L’enquête publique du coroner débute

Le Collectif opposé à la brutalité policière se montre sceptique.
Photo: Jacques Nadeau Le Devoir Le Collectif opposé à la brutalité policière se montre sceptique.

Dans quelles circonstances Alain Magloire, cet homme abattu par des policiers montréalais l’hiver dernier, a-t-il été tué ? Pourquoi s’est-il retrouvé en liberté malgré les menaces qu’il proférait ? Pourquoi sa grande détresse n’a-t-elle pas été prise au sérieux par le milieu hospitalier ? Ce sont là quelques questions auxquelles s’attardera le coroner pendant les deux prochaines semaines à l’occasion d’une enquête publique qui s’ouvre aujourd’hui lundi.

Me Luc Malouin présidera ces audiences, qui verront défiler la preuve ainsi que plusieurs témoins, en remplacement de Me Catherine Rudel-Tessier, récemment nommée coroner en chef par intérim.

Cette enquête publique vise également à examiner la question des interventions d’urgence faites auprès de personnes soupçonnées d’avoir des problèmes de santé mentale. S’il le juge opportun, le coroner pourrait également formuler des recommandations plus larges pour assurer une meilleure protection de la vie humaine.

C’est le matin du 3 février 2014, en face du terminus d’autocars de la rue Berri, à l’angle de la rue Ontario, qu’Alain Magloire a été tué par des policiers du Service de police de la Ville de Montréal (SPVM). Ceux-ci avaient été dépêchés sur les lieux à la suite d’une violente altercation entre M. Magloire, armé d’un marteau, et un membre du personnel d’un hôtel. En crise, M. Magloire avait menacé plusieurs passants et a finalement trouvé la mort sous les balles d’un groupe de policiers de la SPVM, ceux-ci ayant cru que l’homme allait frapper une collègue tombée au sol. D’après des témoins, quatre coups de feu auraient été tirés.

Le 7 février dernier, au moment de décréter qu’il y aurait une enquête publique, l’ex-coroner en chef Me Denis Marsolais, avait indiqué qu’une telle enquête était nécessaire « compte tenu du fait que certaines interventions d’urgence dans des lieux publics auprès de personnes souffrant de troubles de santé mentale ont donné lieu à des décès au cours des dernières années ».

Sceptiques

Le Collectif opposé à la brutalité policière se montre sceptique. Sur son site, il rappelle qu’il faudrait faire la lumière sur plusieurs autres cas qui ne sont pas arrivés dans des lieux publics, comme celui de Jean-François Nadreau, un homme en crise abattu par des policiers en 2012 sur le palier de sa résidence.

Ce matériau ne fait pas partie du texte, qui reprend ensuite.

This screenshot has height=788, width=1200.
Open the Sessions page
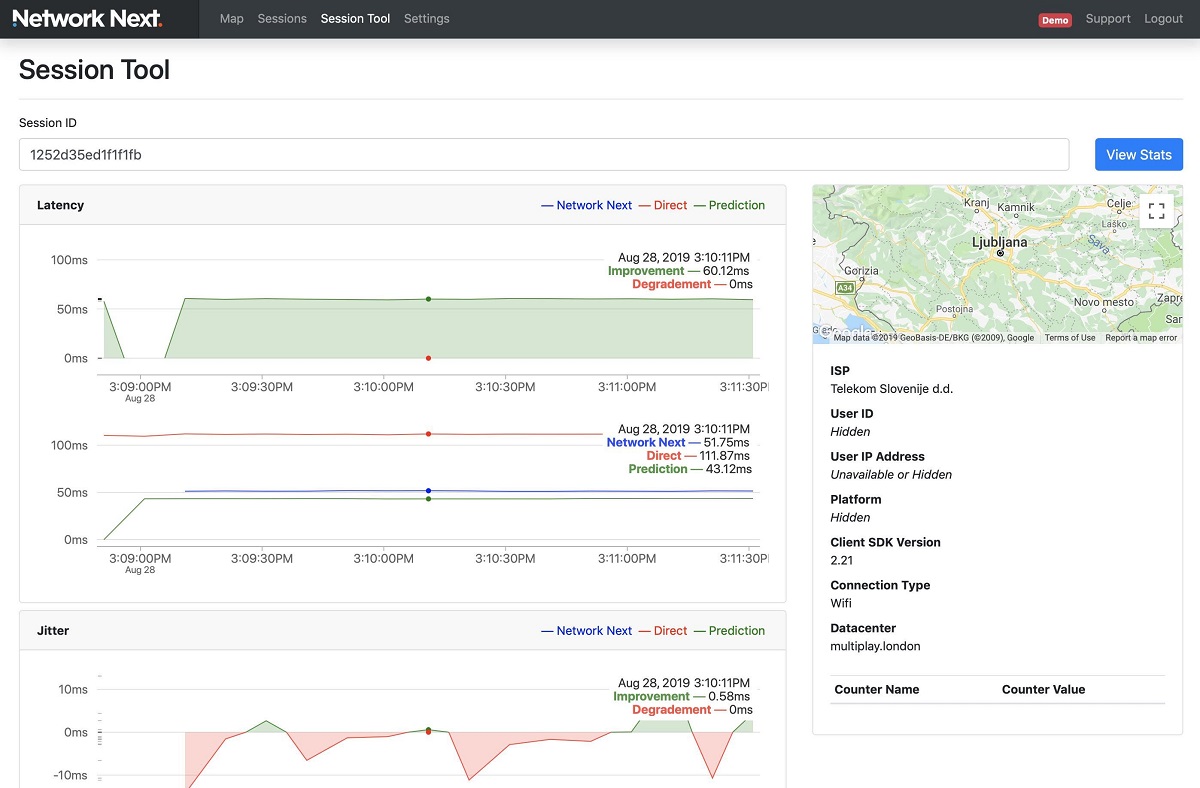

Rappelons qu’une enquête publique avait été menée par Me Rudel-Tessier sur un cas similaire, soit celui de Mohamed Anas Bennis, tué en 2005 par des policiers alors qu’il sortait d’une mosquée de Côte-des-Neiges. L’homme aurait menacé avec une arme blanche et agressé « sans raison apparente » deux policiers, qui ont plus tard été blanchis au terme de l’enquête.